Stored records
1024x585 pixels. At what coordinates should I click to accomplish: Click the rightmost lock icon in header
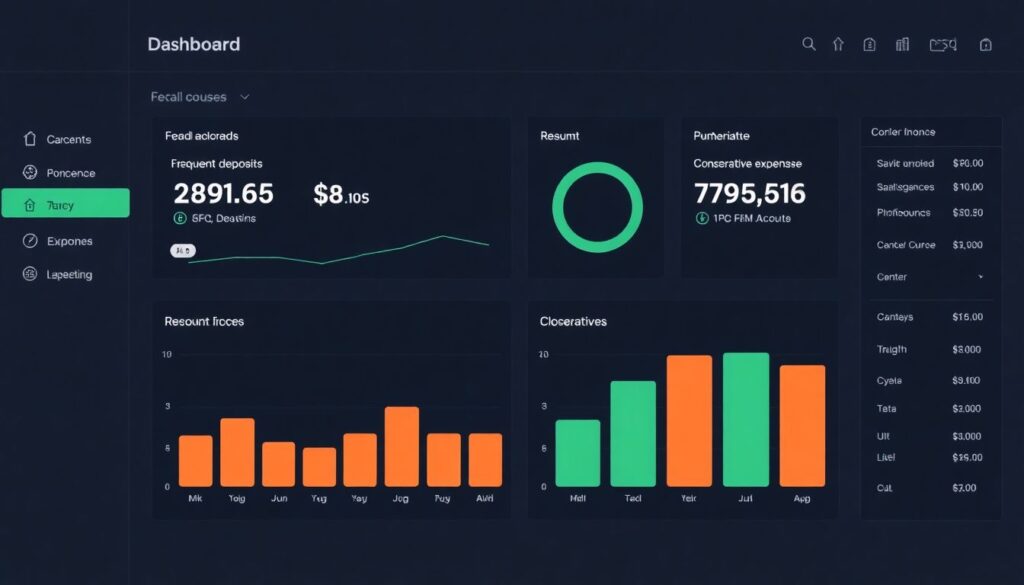[986, 44]
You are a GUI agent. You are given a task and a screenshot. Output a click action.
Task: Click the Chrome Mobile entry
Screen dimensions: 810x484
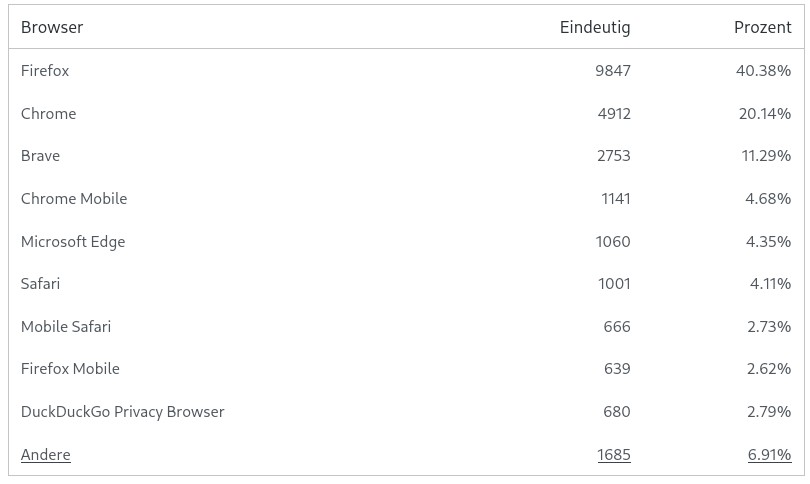pos(74,199)
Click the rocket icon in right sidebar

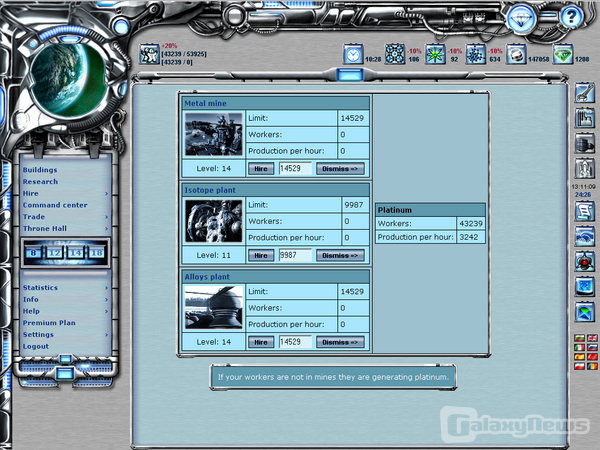[x=585, y=168]
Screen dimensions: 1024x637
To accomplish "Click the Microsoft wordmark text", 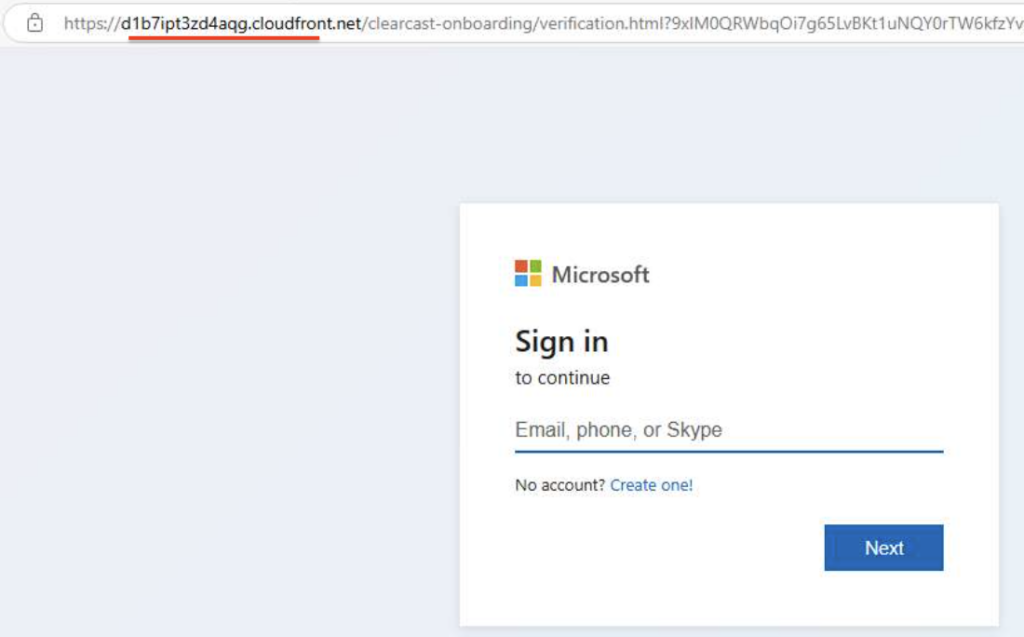I will [600, 275].
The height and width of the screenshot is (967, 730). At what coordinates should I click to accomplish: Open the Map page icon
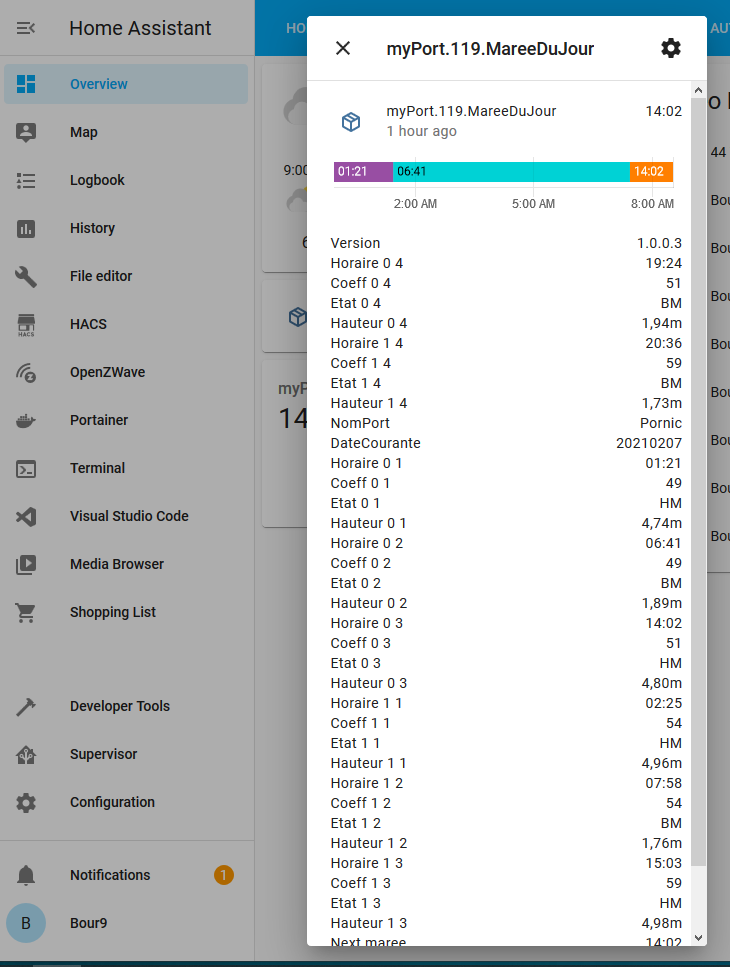(26, 132)
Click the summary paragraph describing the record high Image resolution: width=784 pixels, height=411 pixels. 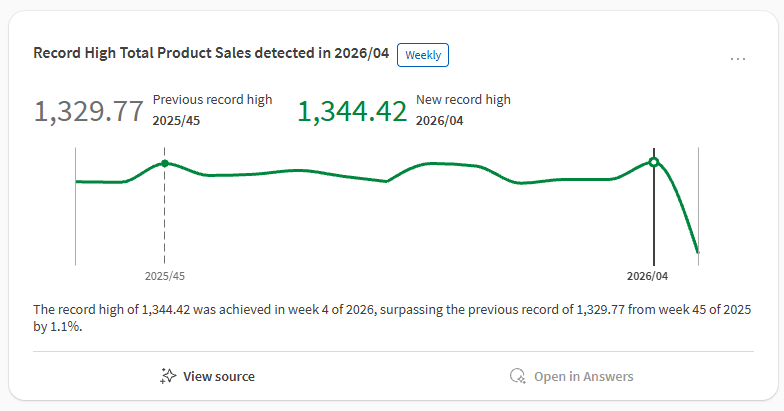(392, 318)
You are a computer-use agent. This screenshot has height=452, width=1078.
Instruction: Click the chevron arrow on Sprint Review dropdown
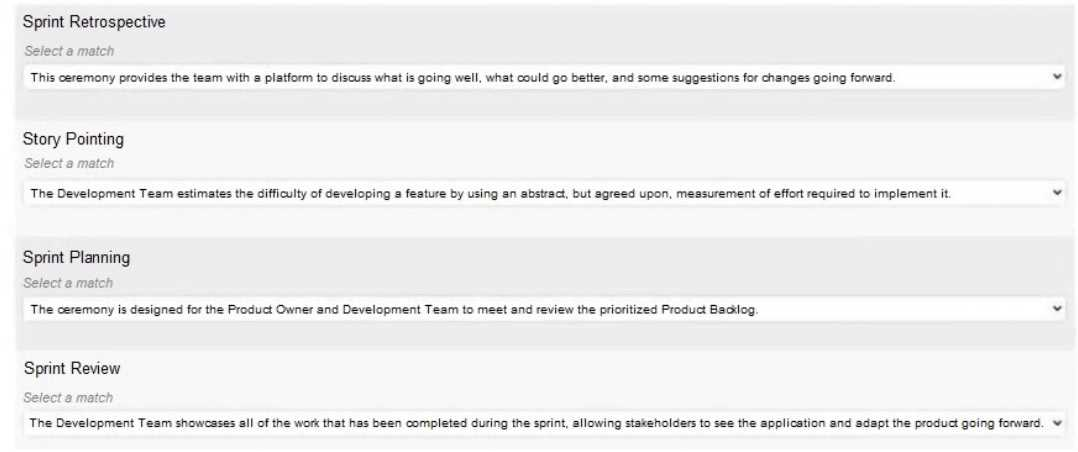1057,423
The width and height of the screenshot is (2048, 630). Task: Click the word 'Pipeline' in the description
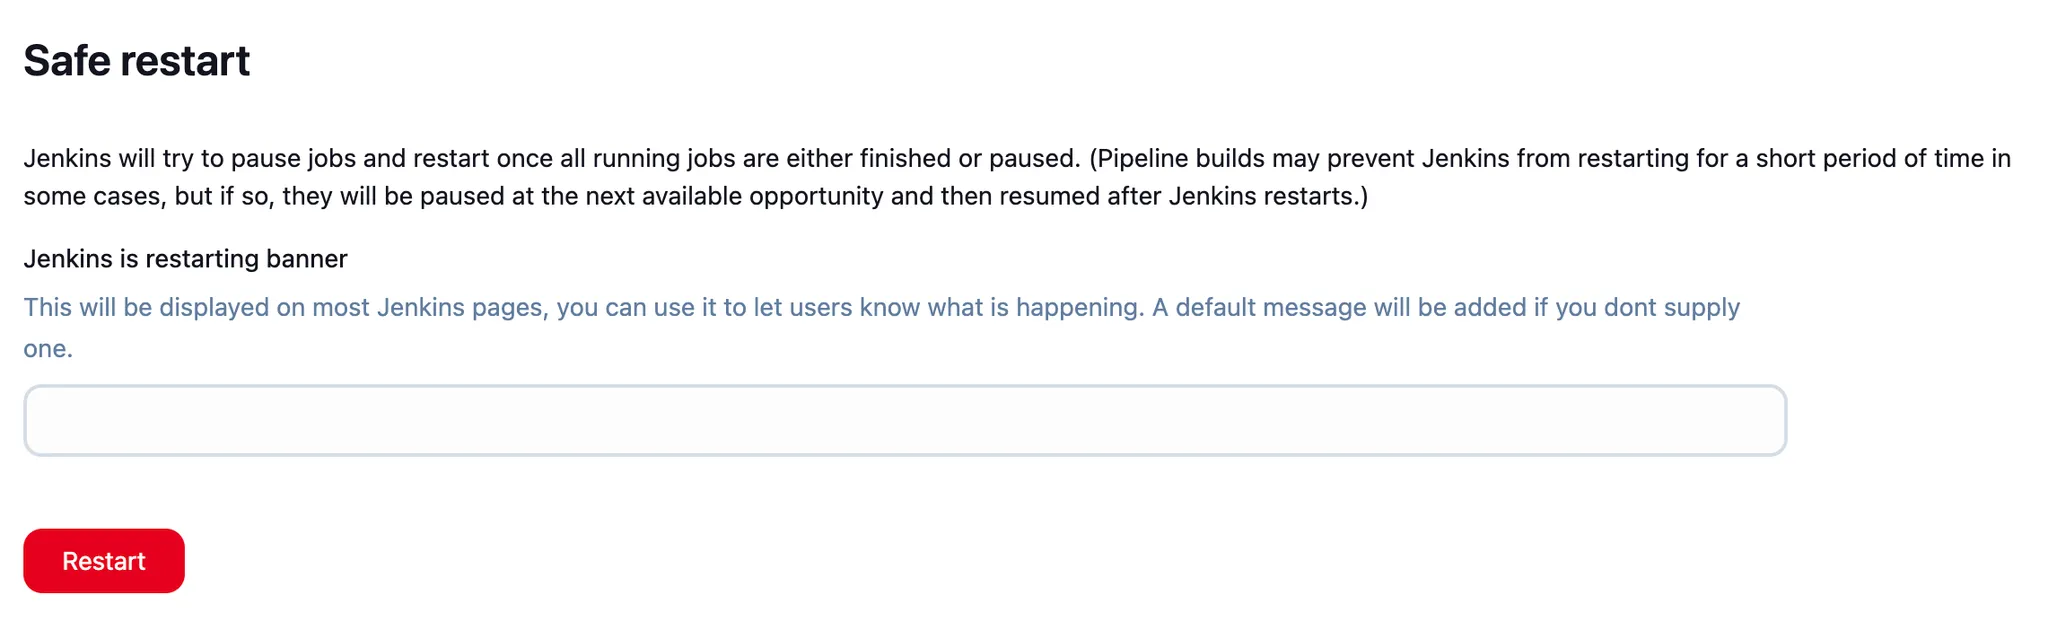(1139, 159)
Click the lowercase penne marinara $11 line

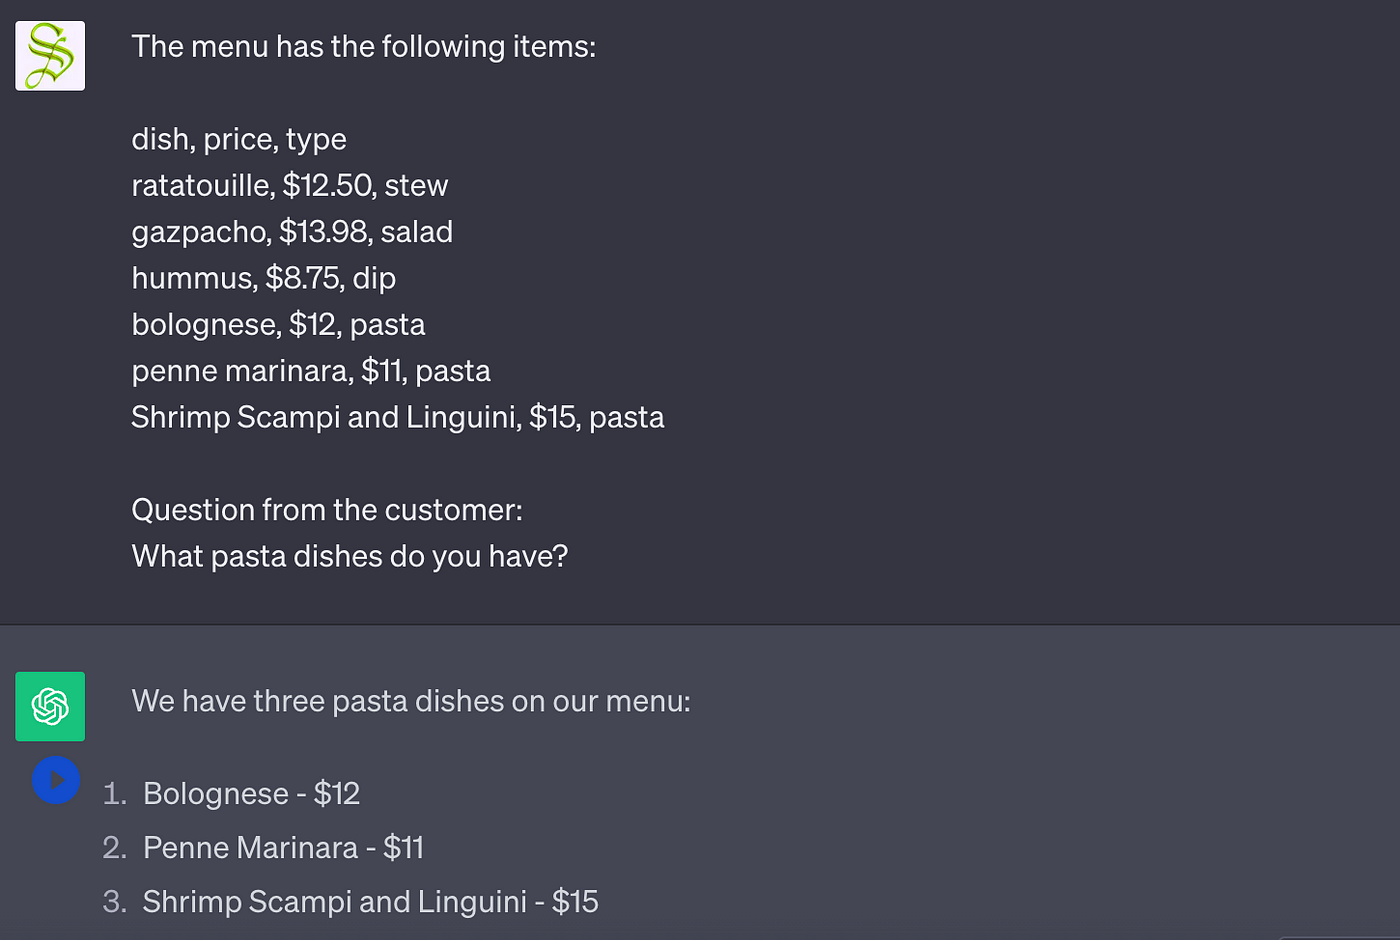311,371
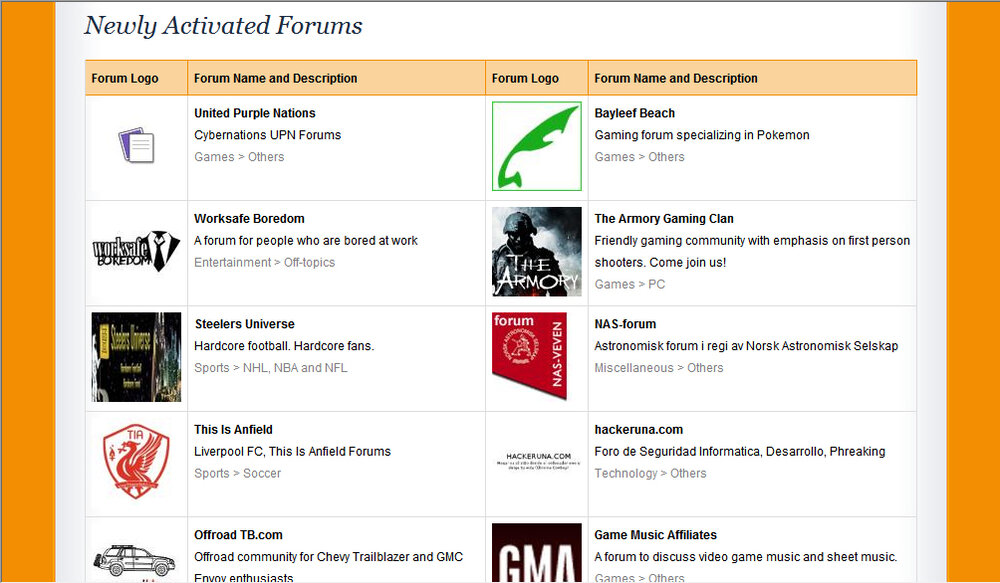Click the This Is Anfield Liverbird crest

[136, 463]
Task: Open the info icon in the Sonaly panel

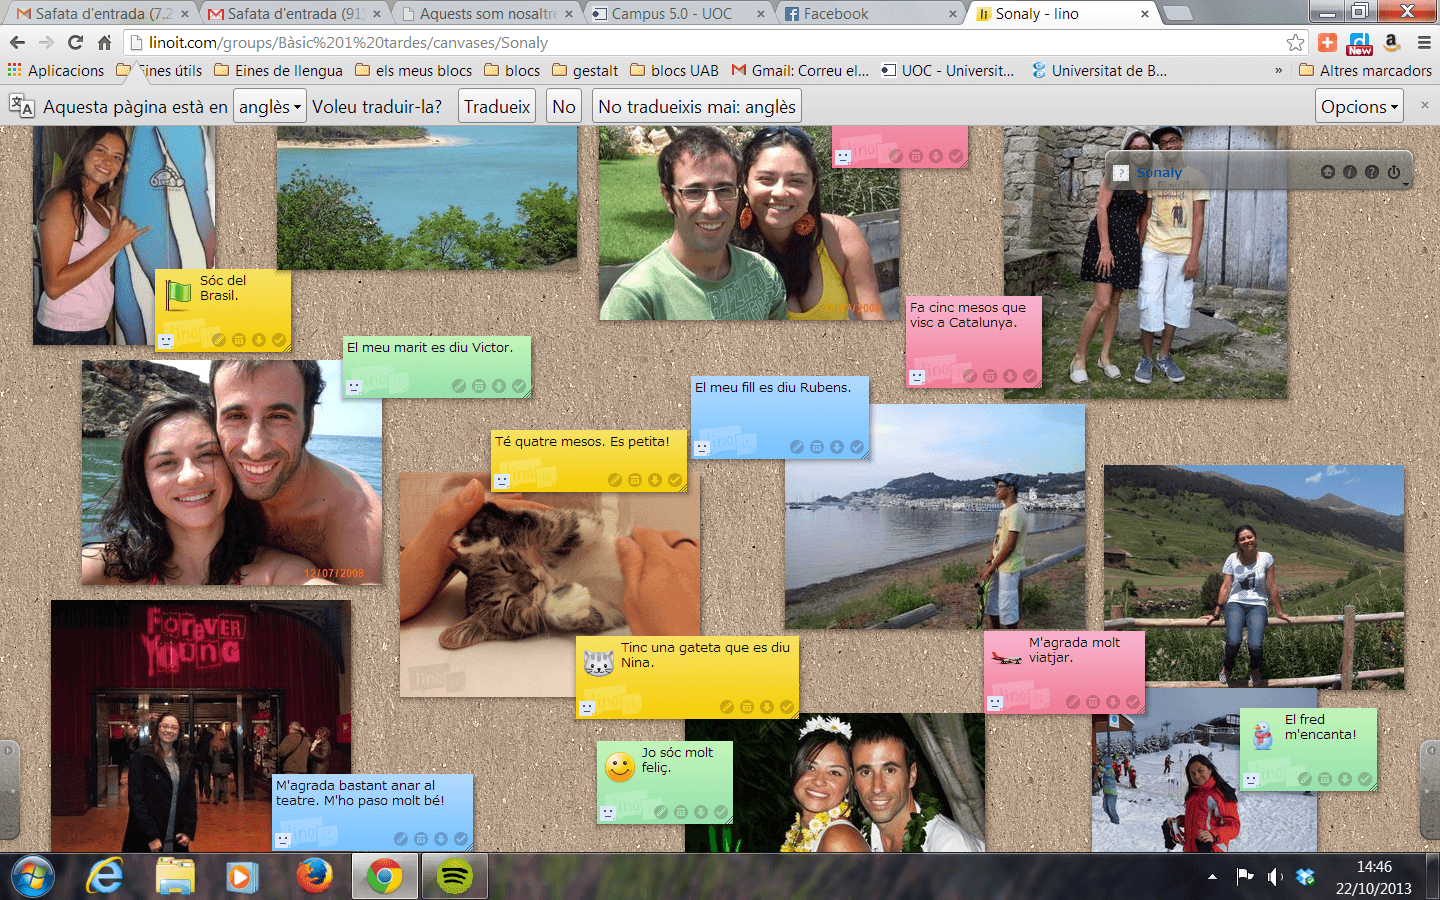Action: pyautogui.click(x=1350, y=172)
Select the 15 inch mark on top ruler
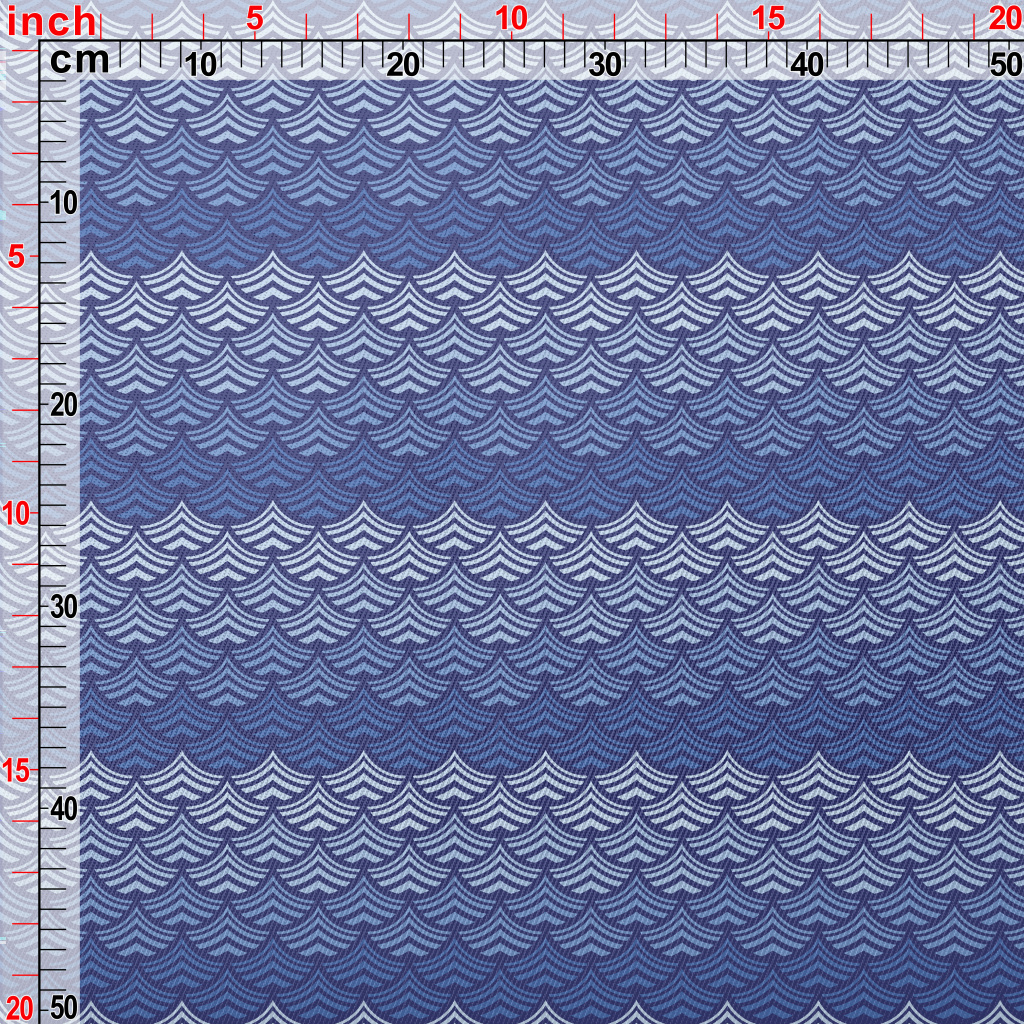 click(x=768, y=18)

#### YOUR ASSIGNMENT:
Reproduce word for word the lines from the one containing "Task: Open the info icon in the Sonaly panel" through the end of the data, both ends kept. Drop the pictures.

#### FINISHED EXERCISE:
Task: Open the info icon in the Sonaly panel

Action: pyautogui.click(x=1350, y=172)
Select the 15 inch mark on top ruler
 click(x=768, y=18)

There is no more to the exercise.